TASK TO CARRY OUT
Could you rewrite all of the data below as a numbered list, one item per line, leaving out the blank lines?
>>
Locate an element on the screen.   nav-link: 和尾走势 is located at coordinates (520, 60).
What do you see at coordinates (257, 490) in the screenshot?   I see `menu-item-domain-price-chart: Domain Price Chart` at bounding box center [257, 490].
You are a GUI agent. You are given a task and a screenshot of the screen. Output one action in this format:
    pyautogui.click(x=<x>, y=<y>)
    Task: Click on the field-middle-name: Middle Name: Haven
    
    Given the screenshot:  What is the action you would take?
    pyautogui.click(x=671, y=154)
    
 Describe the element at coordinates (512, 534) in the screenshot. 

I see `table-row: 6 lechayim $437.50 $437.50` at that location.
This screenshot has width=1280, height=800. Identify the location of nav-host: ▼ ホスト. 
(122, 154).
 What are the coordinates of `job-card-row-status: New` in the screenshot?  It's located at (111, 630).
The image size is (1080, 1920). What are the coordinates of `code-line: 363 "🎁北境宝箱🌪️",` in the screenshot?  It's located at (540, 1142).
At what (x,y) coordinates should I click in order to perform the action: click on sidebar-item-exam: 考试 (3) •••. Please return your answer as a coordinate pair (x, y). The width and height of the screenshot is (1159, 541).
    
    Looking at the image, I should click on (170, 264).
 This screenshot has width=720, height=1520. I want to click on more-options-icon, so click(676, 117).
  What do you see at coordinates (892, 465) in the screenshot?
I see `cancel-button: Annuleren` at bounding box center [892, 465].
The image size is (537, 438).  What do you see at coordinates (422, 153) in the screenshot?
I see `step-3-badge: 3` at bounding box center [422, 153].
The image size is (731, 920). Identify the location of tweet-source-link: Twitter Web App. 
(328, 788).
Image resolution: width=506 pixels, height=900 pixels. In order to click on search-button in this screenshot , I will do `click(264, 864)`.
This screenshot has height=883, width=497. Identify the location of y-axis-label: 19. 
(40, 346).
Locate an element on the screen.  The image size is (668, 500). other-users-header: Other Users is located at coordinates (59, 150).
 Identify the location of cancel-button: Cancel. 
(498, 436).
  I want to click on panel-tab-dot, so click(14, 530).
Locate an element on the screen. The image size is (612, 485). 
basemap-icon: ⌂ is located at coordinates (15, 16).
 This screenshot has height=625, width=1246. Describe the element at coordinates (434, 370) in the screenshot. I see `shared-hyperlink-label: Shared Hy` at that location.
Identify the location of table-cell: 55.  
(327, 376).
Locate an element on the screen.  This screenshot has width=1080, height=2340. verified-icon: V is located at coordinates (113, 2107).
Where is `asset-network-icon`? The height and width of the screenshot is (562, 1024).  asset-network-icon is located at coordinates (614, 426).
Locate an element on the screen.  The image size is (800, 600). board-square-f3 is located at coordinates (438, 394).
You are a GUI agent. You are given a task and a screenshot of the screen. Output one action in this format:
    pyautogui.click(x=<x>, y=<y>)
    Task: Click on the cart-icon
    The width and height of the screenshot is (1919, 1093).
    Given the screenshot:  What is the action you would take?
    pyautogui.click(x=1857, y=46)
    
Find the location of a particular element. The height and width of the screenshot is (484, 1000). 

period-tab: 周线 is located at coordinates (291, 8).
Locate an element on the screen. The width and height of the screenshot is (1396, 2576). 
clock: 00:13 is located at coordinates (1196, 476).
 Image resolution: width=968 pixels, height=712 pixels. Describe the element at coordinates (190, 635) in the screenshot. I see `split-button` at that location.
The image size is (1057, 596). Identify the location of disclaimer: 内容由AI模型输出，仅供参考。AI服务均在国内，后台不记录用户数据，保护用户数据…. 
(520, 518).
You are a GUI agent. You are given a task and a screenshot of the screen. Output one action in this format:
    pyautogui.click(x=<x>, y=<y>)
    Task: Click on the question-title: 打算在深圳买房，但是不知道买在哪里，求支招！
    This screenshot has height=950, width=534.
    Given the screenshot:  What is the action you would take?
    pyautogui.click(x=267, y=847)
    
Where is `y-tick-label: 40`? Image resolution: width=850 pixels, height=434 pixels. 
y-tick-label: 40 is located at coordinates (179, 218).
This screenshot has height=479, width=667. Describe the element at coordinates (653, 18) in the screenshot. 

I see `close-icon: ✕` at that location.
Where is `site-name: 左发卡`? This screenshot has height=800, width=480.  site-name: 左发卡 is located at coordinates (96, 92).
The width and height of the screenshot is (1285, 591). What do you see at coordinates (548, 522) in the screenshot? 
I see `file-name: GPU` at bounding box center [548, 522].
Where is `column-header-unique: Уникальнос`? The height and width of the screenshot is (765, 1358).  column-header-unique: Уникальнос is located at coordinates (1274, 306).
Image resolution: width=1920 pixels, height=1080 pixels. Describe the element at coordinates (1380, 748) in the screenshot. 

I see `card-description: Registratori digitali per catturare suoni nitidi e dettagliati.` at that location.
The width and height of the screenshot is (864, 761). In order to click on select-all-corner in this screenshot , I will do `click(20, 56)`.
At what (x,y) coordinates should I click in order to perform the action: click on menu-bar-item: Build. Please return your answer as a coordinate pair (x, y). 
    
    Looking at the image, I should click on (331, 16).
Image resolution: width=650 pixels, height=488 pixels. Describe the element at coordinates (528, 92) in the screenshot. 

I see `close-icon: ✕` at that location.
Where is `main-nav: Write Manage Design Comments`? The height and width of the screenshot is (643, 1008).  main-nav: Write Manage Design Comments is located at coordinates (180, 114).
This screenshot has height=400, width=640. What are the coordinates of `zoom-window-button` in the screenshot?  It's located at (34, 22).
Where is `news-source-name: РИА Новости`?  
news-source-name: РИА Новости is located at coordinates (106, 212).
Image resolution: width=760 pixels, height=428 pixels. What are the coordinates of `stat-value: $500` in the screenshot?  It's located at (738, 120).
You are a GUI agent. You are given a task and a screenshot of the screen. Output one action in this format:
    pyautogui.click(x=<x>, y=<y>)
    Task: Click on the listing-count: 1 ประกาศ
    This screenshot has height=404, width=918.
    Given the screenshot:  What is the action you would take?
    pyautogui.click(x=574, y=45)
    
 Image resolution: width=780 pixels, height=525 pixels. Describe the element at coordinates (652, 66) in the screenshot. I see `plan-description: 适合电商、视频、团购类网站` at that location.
<<
THE COMPLETED TASK
1. Locate an element on the screen.   nav-link: 和尾走势 is located at coordinates (520, 60).
2. What do you see at coordinates (257, 490) in the screenshot?   I see `menu-item-domain-price-chart: Domain Price Chart` at bounding box center [257, 490].
3. You are a GUI agent. You are given a task and a screenshot of the screen. Output one action in this format:
4.     pyautogui.click(x=<x>, y=<y>)
5.     Task: Click on the field-middle-name: Middle Name: Haven
6.     Given the screenshot:  What is the action you would take?
7.     pyautogui.click(x=671, y=154)
8.  Describe the element at coordinates (512, 534) in the screenshot. 
9. I see `table-row: 6 lechayim $437.50 $437.50` at that location.
10. This screenshot has width=1280, height=800. Identify the location of nav-host: ▼ ホスト. 
11. (122, 154).
12.  What are the coordinates of `job-card-row-status: New` in the screenshot?  It's located at (111, 630).
13. The image size is (1080, 1920). What are the coordinates of `code-line: 363 "🎁北境宝箱🌪️",` in the screenshot?  It's located at (540, 1142).
14. At what (x,y) coordinates should I click in order to perform the action: click on sidebar-item-exam: 考试 (3) •••. Please return your answer as a coordinate pair (x, y). The width and height of the screenshot is (1159, 541).
15.     Looking at the image, I should click on (170, 264).
16.  This screenshot has width=720, height=1520. I want to click on more-options-icon, so click(676, 117).
17.   What do you see at coordinates (892, 465) in the screenshot?
18. I see `cancel-button: Annuleren` at bounding box center [892, 465].
19. The image size is (537, 438).  What do you see at coordinates (422, 153) in the screenshot?
20. I see `step-3-badge: 3` at bounding box center [422, 153].
21. The image size is (731, 920). Identify the location of tweet-source-link: Twitter Web App. 
22. (328, 788).
23. Image resolution: width=506 pixels, height=900 pixels. In order to click on search-button in this screenshot , I will do `click(264, 864)`.
24. This screenshot has height=883, width=497. Identify the location of y-axis-label: 19. 
25. (40, 346).
26. Locate an element on the screen.  The image size is (668, 500). other-users-header: Other Users is located at coordinates (59, 150).
27.  Identify the location of cancel-button: Cancel. 
28. (498, 436).
29.   I want to click on panel-tab-dot, so click(14, 530).
30. Locate an element on the screen. The image size is (612, 485). 
31. basemap-icon: ⌂ is located at coordinates (15, 16).
32.  This screenshot has height=625, width=1246. Describe the element at coordinates (434, 370) in the screenshot. I see `shared-hyperlink-label: Shared Hy` at that location.
33. Identify the location of table-cell: 55.  
34. (327, 376).
35. Locate an element on the screen.  This screenshot has width=1080, height=2340. verified-icon: V is located at coordinates (113, 2107).
36. Where is `asset-network-icon`? The height and width of the screenshot is (562, 1024).  asset-network-icon is located at coordinates (614, 426).
37. Locate an element on the screen.  The image size is (800, 600). board-square-f3 is located at coordinates (438, 394).
38. You are a GUI agent. You are given a task and a screenshot of the screen. Output one action in this format:
39.     pyautogui.click(x=<x>, y=<y>)
40.     Task: Click on the cart-icon
41.     The width and height of the screenshot is (1919, 1093).
42.     Given the screenshot:  What is the action you would take?
43.     pyautogui.click(x=1857, y=46)
44. Find the location of a particular element. The height and width of the screenshot is (484, 1000). 
45. period-tab: 周线 is located at coordinates (291, 8).
46. Locate an element on the screen. The width and height of the screenshot is (1396, 2576). 
47. clock: 00:13 is located at coordinates (1196, 476).
48.  Image resolution: width=968 pixels, height=712 pixels. Describe the element at coordinates (190, 635) in the screenshot. I see `split-button` at that location.
49. The image size is (1057, 596). Identify the location of disclaimer: 内容由AI模型输出，仅供参考。AI服务均在国内，后台不记录用户数据，保护用户数据…. 
50. (520, 518).
51. You are a GUI agent. You are given a task and a screenshot of the screen. Output one action in this format:
52.     pyautogui.click(x=<x>, y=<y>)
53.     Task: Click on the question-title: 打算在深圳买房，但是不知道买在哪里，求支招！
54.     This screenshot has height=950, width=534.
55.     Given the screenshot:  What is the action you would take?
56.     pyautogui.click(x=267, y=847)
57. Where is `y-tick-label: 40`? Image resolution: width=850 pixels, height=434 pixels. 
58. y-tick-label: 40 is located at coordinates (179, 218).
59. This screenshot has height=479, width=667. Describe the element at coordinates (653, 18) in the screenshot. 
60. I see `close-icon: ✕` at that location.
61. Where is `site-name: 左发卡`? This screenshot has height=800, width=480.  site-name: 左发卡 is located at coordinates (96, 92).
62. The width and height of the screenshot is (1285, 591). What do you see at coordinates (548, 522) in the screenshot? 
63. I see `file-name: GPU` at bounding box center [548, 522].
64. Where is `column-header-unique: Уникальнос`? The height and width of the screenshot is (765, 1358).  column-header-unique: Уникальнос is located at coordinates (1274, 306).
65. Image resolution: width=1920 pixels, height=1080 pixels. Describe the element at coordinates (1380, 748) in the screenshot. 
66. I see `card-description: Registratori digitali per catturare suoni nitidi e dettagliati.` at that location.
67. The width and height of the screenshot is (864, 761). In order to click on select-all-corner in this screenshot , I will do `click(20, 56)`.
68. At what (x,y) coordinates should I click in order to perform the action: click on menu-bar-item: Build. Please return your answer as a coordinate pair (x, y). 
69.     Looking at the image, I should click on (331, 16).
70. Image resolution: width=650 pixels, height=488 pixels. Describe the element at coordinates (528, 92) in the screenshot. 
71. I see `close-icon: ✕` at that location.
72. Where is `main-nav: Write Manage Design Comments`? The height and width of the screenshot is (643, 1008).  main-nav: Write Manage Design Comments is located at coordinates (180, 114).
73. This screenshot has height=400, width=640. What are the coordinates of `zoom-window-button` in the screenshot?  It's located at (34, 22).
74. Where is `news-source-name: РИА Новости`?  
75. news-source-name: РИА Новости is located at coordinates (106, 212).
76. Image resolution: width=760 pixels, height=428 pixels. What are the coordinates of `stat-value: $500` in the screenshot?  It's located at (738, 120).
77. You are a GUI agent. You are given a task and a screenshot of the screen. Output one action in this format:
78.     pyautogui.click(x=<x>, y=<y>)
79.     Task: Click on the listing-count: 1 ประกาศ
80.     This screenshot has height=404, width=918.
81.     Given the screenshot:  What is the action you would take?
82.     pyautogui.click(x=574, y=45)
83.  Image resolution: width=780 pixels, height=525 pixels. Describe the element at coordinates (652, 66) in the screenshot. I see `plan-description: 适合电商、视频、团购类网站` at that location.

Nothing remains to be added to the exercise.